## Brief
What you return should match the data below exactly, line for line.

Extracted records

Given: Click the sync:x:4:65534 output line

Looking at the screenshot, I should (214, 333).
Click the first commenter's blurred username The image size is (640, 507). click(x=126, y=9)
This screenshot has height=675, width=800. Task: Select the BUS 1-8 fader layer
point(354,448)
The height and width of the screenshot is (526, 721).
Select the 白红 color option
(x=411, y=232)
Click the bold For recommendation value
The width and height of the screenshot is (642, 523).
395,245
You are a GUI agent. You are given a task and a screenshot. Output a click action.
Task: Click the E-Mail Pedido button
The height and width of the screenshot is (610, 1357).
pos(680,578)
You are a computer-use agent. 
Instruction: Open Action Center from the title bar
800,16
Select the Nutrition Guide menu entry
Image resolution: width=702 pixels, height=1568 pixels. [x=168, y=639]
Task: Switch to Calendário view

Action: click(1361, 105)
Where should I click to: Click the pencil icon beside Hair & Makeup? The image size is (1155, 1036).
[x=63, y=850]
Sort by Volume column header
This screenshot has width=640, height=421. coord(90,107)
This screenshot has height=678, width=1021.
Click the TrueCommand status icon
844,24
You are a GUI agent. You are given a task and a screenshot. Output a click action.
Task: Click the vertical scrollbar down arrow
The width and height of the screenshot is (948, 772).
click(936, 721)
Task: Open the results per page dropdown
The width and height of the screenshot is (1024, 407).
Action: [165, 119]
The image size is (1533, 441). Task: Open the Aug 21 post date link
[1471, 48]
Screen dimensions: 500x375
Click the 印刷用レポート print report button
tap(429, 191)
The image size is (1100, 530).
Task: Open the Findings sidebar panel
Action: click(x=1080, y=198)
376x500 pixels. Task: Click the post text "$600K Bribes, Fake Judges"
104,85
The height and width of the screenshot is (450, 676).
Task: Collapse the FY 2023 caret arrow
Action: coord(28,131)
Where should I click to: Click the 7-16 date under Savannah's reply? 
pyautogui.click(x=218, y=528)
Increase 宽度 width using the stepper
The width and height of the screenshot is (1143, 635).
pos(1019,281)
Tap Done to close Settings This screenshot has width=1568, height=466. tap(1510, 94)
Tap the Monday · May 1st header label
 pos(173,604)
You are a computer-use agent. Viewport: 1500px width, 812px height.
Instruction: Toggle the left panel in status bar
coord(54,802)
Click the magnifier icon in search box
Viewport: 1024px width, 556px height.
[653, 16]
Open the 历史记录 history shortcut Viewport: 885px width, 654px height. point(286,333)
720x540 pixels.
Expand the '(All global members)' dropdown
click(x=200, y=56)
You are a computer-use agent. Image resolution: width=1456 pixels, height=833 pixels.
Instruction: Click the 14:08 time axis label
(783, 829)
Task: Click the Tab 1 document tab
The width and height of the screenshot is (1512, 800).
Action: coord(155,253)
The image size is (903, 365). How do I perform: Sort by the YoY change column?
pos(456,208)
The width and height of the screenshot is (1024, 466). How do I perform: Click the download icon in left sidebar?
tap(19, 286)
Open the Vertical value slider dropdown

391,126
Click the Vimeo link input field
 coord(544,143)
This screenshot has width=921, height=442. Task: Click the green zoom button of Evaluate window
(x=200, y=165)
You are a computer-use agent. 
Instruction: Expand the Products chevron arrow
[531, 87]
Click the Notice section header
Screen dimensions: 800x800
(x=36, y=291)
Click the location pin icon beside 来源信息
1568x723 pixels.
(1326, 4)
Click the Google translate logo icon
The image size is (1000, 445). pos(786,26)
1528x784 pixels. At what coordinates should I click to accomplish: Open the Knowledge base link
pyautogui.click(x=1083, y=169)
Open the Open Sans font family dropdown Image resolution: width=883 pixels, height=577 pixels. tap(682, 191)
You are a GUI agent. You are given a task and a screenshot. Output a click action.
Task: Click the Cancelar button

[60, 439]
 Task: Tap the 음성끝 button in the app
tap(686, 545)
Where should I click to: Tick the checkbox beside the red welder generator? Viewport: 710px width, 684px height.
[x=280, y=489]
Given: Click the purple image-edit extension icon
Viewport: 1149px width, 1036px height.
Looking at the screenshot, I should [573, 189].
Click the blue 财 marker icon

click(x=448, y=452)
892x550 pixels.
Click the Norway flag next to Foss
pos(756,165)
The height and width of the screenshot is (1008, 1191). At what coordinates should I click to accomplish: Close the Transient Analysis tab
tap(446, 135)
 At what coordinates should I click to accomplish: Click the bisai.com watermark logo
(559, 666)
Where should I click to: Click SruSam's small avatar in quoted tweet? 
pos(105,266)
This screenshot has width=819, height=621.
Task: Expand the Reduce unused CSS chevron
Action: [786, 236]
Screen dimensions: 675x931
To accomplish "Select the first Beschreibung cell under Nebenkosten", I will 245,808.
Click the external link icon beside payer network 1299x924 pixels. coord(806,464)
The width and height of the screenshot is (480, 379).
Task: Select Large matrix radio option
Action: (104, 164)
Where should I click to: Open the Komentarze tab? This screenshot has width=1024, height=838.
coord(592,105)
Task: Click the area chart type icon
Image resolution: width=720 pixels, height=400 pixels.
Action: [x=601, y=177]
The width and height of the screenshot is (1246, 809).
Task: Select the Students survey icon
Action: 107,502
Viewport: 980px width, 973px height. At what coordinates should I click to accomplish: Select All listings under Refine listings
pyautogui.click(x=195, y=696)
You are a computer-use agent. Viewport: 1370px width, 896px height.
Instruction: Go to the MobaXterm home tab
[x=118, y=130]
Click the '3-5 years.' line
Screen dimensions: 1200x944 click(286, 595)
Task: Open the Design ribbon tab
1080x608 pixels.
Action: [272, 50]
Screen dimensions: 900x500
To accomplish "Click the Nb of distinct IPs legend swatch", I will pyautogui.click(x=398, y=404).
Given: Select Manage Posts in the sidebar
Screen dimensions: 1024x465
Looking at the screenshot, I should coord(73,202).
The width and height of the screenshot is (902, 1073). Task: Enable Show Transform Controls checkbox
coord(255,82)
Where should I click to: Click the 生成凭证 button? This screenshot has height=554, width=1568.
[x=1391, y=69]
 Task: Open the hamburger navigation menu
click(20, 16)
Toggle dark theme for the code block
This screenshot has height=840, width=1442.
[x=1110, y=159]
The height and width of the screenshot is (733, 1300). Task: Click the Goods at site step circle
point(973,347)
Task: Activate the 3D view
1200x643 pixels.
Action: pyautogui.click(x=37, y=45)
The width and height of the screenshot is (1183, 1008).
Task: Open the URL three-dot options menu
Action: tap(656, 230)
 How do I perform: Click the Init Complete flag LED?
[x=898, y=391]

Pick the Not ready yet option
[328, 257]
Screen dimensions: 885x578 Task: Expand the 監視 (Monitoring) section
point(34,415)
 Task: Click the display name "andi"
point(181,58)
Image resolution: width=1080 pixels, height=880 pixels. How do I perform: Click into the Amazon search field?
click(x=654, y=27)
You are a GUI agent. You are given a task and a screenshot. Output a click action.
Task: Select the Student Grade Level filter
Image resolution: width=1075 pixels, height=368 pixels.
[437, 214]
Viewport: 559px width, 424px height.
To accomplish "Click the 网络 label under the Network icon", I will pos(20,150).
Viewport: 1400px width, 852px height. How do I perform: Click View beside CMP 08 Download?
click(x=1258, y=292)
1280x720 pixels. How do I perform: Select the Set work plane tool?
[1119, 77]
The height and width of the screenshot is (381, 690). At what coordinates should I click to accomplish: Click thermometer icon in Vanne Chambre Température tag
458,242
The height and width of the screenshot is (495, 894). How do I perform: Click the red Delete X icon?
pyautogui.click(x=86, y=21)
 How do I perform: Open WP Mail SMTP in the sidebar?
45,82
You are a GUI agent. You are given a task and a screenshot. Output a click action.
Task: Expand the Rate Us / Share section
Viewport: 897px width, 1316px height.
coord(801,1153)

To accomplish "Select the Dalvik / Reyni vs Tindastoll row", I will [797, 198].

## Result of this task
Given: Click the sync:x:4:65534 output line

Looking at the screenshot, I should (214, 333).
Click the first commenter's blurred username The image size is (640, 507). click(x=126, y=9)
This screenshot has height=675, width=800. Task: Select the BUS 1-8 fader layer
point(354,448)
The height and width of the screenshot is (526, 721).
Select the 白红 color option
(x=411, y=232)
Click the bold For recommendation value
The width and height of the screenshot is (642, 523).
395,245
You are a GUI agent. You are given a task and a screenshot. Output a click action.
Task: Click the E-Mail Pedido button
The height and width of the screenshot is (610, 1357).
pos(680,578)
You are a computer-use agent. 
Instruction: Open Action Center from the title bar
800,16
Select the Nutrition Guide menu entry
Image resolution: width=702 pixels, height=1568 pixels. [x=168, y=639]
Task: Switch to Calendário view

Action: click(1361, 105)
Where should I click to: Click the pencil icon beside Hair & Makeup? The image size is (1155, 1036).
[x=63, y=850]
Sort by Volume column header
This screenshot has width=640, height=421. coord(90,107)
This screenshot has height=678, width=1021.
Click the TrueCommand status icon
844,24
You are a GUI agent. You are given a task and a screenshot. Output a click action.
Task: Click the vertical scrollbar down arrow
The width and height of the screenshot is (948, 772).
click(936, 721)
Task: Open the results per page dropdown
The width and height of the screenshot is (1024, 407).
Action: [165, 119]
The image size is (1533, 441). Task: Open the Aug 21 post date link
[1471, 48]
Screen dimensions: 500x375
Click the 印刷用レポート print report button
tap(429, 191)
The image size is (1100, 530).
Task: Open the Findings sidebar panel
Action: click(x=1080, y=198)
376x500 pixels. Task: Click the post text "$600K Bribes, Fake Judges"
104,85
The height and width of the screenshot is (450, 676).
Task: Collapse the FY 2023 caret arrow
Action: coord(28,131)
Where should I click to: Click the 7-16 date under Savannah's reply? 
pyautogui.click(x=218, y=528)
Increase 宽度 width using the stepper
The width and height of the screenshot is (1143, 635).
pos(1019,281)
Tap Done to close Settings This screenshot has width=1568, height=466. tap(1510, 94)
Tap the Monday · May 1st header label
 pos(173,604)
You are a computer-use agent. Viewport: 1500px width, 812px height.
Instruction: Toggle the left panel in status bar
coord(54,802)
Click the magnifier icon in search box
Viewport: 1024px width, 556px height.
[653, 16]
Open the 历史记录 history shortcut Viewport: 885px width, 654px height. point(286,333)
720x540 pixels.
Expand the '(All global members)' dropdown
click(x=200, y=56)
You are a computer-use agent. Image resolution: width=1456 pixels, height=833 pixels.
Instruction: Click the 14:08 time axis label
(783, 829)
Task: Click the Tab 1 document tab
The width and height of the screenshot is (1512, 800).
Action: coord(155,253)
The image size is (903, 365). How do I perform: Sort by the YoY change column?
pos(456,208)
The width and height of the screenshot is (1024, 466). How do I perform: Click the download icon in left sidebar?
tap(19, 286)
Open the Vertical value slider dropdown

391,126
Click the Vimeo link input field
 coord(544,143)
This screenshot has width=921, height=442. Task: Click the green zoom button of Evaluate window
(x=200, y=165)
You are a computer-use agent. 
Instruction: Expand the Products chevron arrow
[531, 87]
Click the Notice section header
Screen dimensions: 800x800
(x=36, y=291)
Click the location pin icon beside 来源信息
1568x723 pixels.
(1326, 4)
Click the Google translate logo icon
The image size is (1000, 445). pos(786,26)
1528x784 pixels. At what coordinates should I click to accomplish: Open the Knowledge base link
pyautogui.click(x=1083, y=169)
Open the Open Sans font family dropdown Image resolution: width=883 pixels, height=577 pixels. tap(682, 191)
You are a GUI agent. You are given a task and a screenshot. Output a click action.
Task: Click the Cancelar button

[60, 439]
 Task: Tap the 음성끝 button in the app
tap(686, 545)
Where should I click to: Tick the checkbox beside the red welder generator? Viewport: 710px width, 684px height.
[x=280, y=489]
Given: Click the purple image-edit extension icon
Viewport: 1149px width, 1036px height.
Looking at the screenshot, I should [573, 189].
Click the blue 财 marker icon

click(x=448, y=452)
892x550 pixels.
Click the Norway flag next to Foss
pos(756,165)
The height and width of the screenshot is (1008, 1191). At what coordinates should I click to accomplish: Close the Transient Analysis tab
tap(446, 135)
 At what coordinates should I click to accomplish: Click the bisai.com watermark logo
(559, 666)
Where should I click to: Click SruSam's small avatar in quoted tweet? 
pos(105,266)
This screenshot has width=819, height=621.
Task: Expand the Reduce unused CSS chevron
Action: [786, 236]
Screen dimensions: 675x931
To accomplish "Select the first Beschreibung cell under Nebenkosten", I will 245,808.
Click the external link icon beside payer network 1299x924 pixels. coord(806,464)
The width and height of the screenshot is (480, 379).
Task: Select Large matrix radio option
Action: (104, 164)
Where should I click to: Open the Komentarze tab? This screenshot has width=1024, height=838.
coord(592,105)
Task: Click the area chart type icon
Image resolution: width=720 pixels, height=400 pixels.
Action: [x=601, y=177]
The width and height of the screenshot is (1246, 809).
Task: Select the Students survey icon
Action: 107,502
Viewport: 980px width, 973px height. At what coordinates should I click to accomplish: Select All listings under Refine listings
pyautogui.click(x=195, y=696)
You are a computer-use agent. Viewport: 1370px width, 896px height.
Instruction: Go to the MobaXterm home tab
[x=118, y=130]
Click the '3-5 years.' line
Screen dimensions: 1200x944 click(286, 595)
Task: Open the Design ribbon tab
1080x608 pixels.
Action: [272, 50]
Screen dimensions: 900x500
To accomplish "Click the Nb of distinct IPs legend swatch", I will pyautogui.click(x=398, y=404).
Given: Select Manage Posts in the sidebar
Screen dimensions: 1024x465
Looking at the screenshot, I should coord(73,202).
The width and height of the screenshot is (902, 1073). Task: Enable Show Transform Controls checkbox
coord(255,82)
Where should I click to: Click the 生成凭证 button? This screenshot has height=554, width=1568.
[x=1391, y=69]
 Task: Open the hamburger navigation menu
click(20, 16)
Toggle dark theme for the code block
This screenshot has height=840, width=1442.
[x=1110, y=159]
The height and width of the screenshot is (733, 1300). Task: Click the Goods at site step circle
point(973,347)
Task: Activate the 3D view
1200x643 pixels.
Action: pyautogui.click(x=37, y=45)
The width and height of the screenshot is (1183, 1008).
Task: Open the URL three-dot options menu
Action: tap(656, 230)
 How do I perform: Click the Init Complete flag LED?
[x=898, y=391]

Pick the Not ready yet option
[328, 257]
Screen dimensions: 885x578 Task: Expand the 監視 (Monitoring) section
point(34,415)
 Task: Click the display name "andi"
point(181,58)
Image resolution: width=1080 pixels, height=880 pixels. How do I perform: Click into the Amazon search field?
click(x=654, y=27)
You are a GUI agent. You are given a task and a screenshot. Output a click action.
Task: Select the Student Grade Level filter
Image resolution: width=1075 pixels, height=368 pixels.
[437, 214]
Viewport: 559px width, 424px height.
To accomplish "Click the 网络 label under the Network icon", I will pos(20,150).
Viewport: 1400px width, 852px height. How do I perform: Click View beside CMP 08 Download?
click(x=1258, y=292)
1280x720 pixels. How do I perform: Select the Set work plane tool?
[1119, 77]
The height and width of the screenshot is (381, 690). At what coordinates should I click to accomplish: Click thermometer icon in Vanne Chambre Température tag
458,242
The height and width of the screenshot is (495, 894). How do I perform: Click the red Delete X icon?
pyautogui.click(x=86, y=21)
 How do I perform: Open WP Mail SMTP in the sidebar?
45,82
You are a GUI agent. You are given a task and a screenshot. Output a click action.
Task: Expand the Rate Us / Share section
Viewport: 897px width, 1316px height.
coord(801,1153)

To accomplish "Select the Dalvik / Reyni vs Tindastoll row", I will [797, 198].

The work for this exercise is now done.